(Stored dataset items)
------------------------------------------------
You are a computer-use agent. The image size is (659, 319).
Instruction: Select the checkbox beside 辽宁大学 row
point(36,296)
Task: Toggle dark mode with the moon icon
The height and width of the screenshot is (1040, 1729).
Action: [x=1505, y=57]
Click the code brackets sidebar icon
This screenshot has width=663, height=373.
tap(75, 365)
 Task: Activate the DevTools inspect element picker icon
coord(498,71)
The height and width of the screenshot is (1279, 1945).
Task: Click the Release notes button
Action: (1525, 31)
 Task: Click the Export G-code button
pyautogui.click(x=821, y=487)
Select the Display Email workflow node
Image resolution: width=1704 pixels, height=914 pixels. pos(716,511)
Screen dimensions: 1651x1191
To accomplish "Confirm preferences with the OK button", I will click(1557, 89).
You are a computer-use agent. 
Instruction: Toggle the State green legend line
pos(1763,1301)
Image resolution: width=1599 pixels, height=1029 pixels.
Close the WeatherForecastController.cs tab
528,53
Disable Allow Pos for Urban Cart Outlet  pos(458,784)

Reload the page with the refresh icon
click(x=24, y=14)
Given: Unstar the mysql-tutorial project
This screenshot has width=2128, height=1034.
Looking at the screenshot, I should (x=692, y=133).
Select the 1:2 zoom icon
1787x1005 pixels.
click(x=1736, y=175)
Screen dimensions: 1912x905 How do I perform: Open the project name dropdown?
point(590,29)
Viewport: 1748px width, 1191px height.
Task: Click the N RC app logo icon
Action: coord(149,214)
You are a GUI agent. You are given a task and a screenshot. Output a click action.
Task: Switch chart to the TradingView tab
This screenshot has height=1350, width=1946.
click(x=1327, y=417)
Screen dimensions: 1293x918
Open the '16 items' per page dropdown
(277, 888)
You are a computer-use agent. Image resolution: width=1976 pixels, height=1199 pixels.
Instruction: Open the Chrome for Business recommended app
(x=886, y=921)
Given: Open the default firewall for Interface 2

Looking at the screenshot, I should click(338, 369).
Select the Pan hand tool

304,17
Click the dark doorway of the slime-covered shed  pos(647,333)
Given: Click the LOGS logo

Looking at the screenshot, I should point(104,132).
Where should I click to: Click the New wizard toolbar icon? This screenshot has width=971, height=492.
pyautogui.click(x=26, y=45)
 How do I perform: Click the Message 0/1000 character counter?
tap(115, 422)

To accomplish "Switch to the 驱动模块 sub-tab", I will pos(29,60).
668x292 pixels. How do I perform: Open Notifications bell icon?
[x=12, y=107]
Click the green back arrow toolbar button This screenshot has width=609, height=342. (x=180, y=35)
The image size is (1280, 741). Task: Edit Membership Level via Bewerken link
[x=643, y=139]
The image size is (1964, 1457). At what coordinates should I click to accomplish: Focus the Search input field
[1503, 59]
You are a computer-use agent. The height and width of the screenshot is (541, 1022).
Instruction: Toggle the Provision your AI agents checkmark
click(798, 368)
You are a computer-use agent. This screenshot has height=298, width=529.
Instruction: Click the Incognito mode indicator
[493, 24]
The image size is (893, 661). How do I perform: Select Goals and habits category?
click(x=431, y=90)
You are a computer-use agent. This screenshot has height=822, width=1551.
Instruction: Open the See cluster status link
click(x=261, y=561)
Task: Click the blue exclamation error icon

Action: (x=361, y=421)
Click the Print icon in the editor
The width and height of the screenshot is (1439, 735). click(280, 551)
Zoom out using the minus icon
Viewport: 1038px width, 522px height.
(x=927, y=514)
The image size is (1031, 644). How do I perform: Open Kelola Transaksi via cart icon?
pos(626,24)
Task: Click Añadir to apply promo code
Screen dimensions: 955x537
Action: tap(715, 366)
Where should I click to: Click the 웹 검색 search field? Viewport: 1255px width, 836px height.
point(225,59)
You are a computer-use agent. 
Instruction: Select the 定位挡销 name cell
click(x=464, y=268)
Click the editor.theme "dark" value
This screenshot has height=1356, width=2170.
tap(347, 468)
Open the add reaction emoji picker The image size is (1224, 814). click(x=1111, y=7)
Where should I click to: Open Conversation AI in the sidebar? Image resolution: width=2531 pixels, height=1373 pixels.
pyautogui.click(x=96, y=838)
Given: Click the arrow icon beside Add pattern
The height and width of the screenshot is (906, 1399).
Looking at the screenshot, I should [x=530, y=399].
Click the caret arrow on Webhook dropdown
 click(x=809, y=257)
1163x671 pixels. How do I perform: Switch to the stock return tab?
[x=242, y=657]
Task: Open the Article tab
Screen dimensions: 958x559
------------------------------------------------
Return all lines of the data in which the string "will" appears.

To accomplish "Confirm preferences with the OK button", I will click(1557, 89).
To accomplish "Switch to the 驱动模块 sub-tab", I will pos(29,60).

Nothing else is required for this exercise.